I recently found myself in a situation where mission-critical software was suffering from performance problems due to relying on a remote API which was both slow (as slow as 11sec / transaction), and unreliable. In this case, it turned out that there were multiple applications accessing this API, and every individual application was affected. There were some details of the remote API that were notable:
- It is accessible via RESTful URLs
- It returns cacheable results
- It is generally used in a read-only mode
So, a reasonable solution appeared to be to write a caching proxy. The result is restcache.
Details of the solution are very simple.
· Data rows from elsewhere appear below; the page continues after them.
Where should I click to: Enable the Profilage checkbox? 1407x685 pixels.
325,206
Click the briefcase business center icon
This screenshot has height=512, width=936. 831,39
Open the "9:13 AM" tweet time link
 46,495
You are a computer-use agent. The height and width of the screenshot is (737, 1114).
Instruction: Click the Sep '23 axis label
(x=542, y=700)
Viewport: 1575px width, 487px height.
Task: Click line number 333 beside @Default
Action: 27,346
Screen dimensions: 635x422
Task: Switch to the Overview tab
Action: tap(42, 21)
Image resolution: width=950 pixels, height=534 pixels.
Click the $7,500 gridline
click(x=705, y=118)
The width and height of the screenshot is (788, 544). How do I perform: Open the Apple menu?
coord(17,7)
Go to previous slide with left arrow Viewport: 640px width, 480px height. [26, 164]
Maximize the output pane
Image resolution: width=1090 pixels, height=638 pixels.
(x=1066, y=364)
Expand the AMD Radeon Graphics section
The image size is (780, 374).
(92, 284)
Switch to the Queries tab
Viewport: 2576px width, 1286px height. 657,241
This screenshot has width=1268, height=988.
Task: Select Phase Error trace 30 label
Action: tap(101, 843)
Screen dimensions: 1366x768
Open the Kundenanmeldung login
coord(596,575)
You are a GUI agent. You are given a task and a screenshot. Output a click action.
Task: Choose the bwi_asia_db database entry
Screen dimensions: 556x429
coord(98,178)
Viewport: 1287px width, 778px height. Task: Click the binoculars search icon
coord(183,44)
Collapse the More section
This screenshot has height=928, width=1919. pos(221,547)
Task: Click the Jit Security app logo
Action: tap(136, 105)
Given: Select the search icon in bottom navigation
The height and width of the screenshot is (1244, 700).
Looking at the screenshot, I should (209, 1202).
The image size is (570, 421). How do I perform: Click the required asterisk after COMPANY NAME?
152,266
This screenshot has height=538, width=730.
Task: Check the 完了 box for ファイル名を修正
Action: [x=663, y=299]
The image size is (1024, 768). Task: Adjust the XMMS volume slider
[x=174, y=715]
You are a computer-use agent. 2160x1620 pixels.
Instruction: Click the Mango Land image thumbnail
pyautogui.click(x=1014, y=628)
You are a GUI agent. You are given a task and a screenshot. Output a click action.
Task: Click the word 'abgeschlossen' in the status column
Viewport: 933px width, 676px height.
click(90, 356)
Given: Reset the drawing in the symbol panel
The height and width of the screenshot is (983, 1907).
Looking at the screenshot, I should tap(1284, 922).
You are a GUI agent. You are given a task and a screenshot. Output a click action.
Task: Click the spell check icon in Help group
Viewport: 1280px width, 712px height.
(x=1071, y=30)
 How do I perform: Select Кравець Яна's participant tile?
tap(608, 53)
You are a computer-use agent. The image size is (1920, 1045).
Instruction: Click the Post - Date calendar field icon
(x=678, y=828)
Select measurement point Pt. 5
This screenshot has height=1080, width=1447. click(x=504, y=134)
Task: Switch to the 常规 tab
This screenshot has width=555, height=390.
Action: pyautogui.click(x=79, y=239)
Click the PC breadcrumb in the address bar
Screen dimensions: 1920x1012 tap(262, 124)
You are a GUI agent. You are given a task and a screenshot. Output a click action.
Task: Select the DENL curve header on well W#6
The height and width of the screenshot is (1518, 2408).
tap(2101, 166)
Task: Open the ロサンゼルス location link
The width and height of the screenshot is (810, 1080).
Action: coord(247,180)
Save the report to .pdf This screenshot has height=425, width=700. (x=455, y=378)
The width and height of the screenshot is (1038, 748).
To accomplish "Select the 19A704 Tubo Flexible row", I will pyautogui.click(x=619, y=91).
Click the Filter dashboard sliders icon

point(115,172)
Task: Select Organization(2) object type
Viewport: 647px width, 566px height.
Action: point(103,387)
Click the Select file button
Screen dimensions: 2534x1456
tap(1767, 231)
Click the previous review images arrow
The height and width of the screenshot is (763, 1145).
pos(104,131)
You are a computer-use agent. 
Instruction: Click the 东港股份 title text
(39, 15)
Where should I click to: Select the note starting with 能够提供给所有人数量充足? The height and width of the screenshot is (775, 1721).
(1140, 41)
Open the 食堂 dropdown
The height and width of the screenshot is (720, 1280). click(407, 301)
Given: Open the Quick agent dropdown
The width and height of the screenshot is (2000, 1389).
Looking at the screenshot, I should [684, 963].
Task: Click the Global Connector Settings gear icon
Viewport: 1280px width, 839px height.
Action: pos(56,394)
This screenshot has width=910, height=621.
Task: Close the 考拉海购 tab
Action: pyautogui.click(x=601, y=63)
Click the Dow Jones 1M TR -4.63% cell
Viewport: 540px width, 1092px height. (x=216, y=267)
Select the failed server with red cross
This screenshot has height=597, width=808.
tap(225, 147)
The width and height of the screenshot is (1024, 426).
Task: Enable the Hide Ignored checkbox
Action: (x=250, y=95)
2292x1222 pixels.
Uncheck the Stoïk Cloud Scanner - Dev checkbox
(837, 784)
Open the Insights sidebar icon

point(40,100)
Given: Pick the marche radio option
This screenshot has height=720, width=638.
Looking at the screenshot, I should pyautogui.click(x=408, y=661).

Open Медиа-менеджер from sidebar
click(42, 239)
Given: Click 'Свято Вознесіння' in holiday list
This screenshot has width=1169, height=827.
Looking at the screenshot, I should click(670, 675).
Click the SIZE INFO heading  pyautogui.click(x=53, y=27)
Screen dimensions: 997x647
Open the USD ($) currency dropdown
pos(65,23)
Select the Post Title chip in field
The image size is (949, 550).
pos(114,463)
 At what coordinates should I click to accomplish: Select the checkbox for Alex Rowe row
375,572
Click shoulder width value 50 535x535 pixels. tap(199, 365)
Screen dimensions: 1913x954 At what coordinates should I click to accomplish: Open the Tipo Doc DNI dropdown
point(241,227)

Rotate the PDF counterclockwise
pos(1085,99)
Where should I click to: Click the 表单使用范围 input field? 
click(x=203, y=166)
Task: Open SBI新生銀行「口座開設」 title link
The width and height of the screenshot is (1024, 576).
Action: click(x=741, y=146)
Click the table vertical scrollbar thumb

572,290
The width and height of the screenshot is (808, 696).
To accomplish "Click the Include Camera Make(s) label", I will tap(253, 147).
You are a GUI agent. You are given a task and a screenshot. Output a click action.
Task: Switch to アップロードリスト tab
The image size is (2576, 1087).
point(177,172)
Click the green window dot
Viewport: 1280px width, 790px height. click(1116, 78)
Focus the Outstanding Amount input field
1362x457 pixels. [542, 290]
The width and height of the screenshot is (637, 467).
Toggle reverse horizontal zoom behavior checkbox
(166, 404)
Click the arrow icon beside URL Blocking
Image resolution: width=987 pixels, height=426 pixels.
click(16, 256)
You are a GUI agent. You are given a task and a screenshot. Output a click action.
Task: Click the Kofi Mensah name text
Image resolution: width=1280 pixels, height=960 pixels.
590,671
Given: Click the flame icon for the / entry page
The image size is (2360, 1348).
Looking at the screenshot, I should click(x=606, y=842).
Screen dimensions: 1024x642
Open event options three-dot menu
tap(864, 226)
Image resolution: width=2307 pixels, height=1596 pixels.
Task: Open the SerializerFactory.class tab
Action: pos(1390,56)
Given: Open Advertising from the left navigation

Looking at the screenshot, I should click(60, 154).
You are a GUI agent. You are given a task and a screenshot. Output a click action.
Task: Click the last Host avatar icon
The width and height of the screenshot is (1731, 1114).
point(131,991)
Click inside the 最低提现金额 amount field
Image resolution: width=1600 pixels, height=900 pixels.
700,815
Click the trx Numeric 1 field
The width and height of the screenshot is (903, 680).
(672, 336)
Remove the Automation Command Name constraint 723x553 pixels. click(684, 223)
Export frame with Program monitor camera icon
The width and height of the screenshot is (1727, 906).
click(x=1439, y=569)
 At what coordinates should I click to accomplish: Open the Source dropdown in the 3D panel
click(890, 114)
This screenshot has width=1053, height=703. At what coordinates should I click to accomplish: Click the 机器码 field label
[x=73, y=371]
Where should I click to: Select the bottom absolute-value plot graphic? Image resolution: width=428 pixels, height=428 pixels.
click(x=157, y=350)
I implemented a Java Servlet which proxies GET and POST requests to a foreign server. GET requests which do not have query parameters are intercepted and cached using Apache JCS. JCS is a very mature piece of software which can implement multi-layer caches, and includes features such as disk based caches, relational caches and even in-memory caches.
For restcache, it was likely that there would be more that one foreign API which I wanted to proxy-cache, so I implemented cache pools. A cache pool is simply a dedicated JCS region which caches responses from a specific HTTP URL.
Finally, real-world caches, on real-world sites, need to be maintained, monitored and occasionally cleared by system admins. restcache exposes a great deal of data using JMX, and supports clearing pools via JMX. Any reasonable system administration tool which can communicate with servers over JMX could monitor restcache, or an admin could simply use JConsole.
Configuration of caches in restcache is simple:
- Configure the JCS regions, like this. The example which matches the XML below is here.
- Configure the restcache pools in XML. The schema is here.
Here's an example pool declaration which caches RSS from CBC. The JCS region it uses is called "cbc", and is configured in cache.ccf.
<rcpool> <name>cbc</name> <region>cbc</region> <target>rss.cbc.ca</target> </rcpool>
So, any cacheable GET request to "rss.cbc.ca" will be stored in the JCS region "cbc". So this, for example, would be cached.
Interestingly, JCS supports lateral caching, so if you really need that, it's available.
Finally, there is an additional potential application; reducing the costs incurred by accessing per-transaction APIs. Some APIs charge a fee every time the API is accessed. If those APIs are accessed from a public-facing site, there quickly becomes an issue of cost control. restcache could be inserted between the costly API and the public facing site with the intention of returning cached results rather than accessing the API for every page render.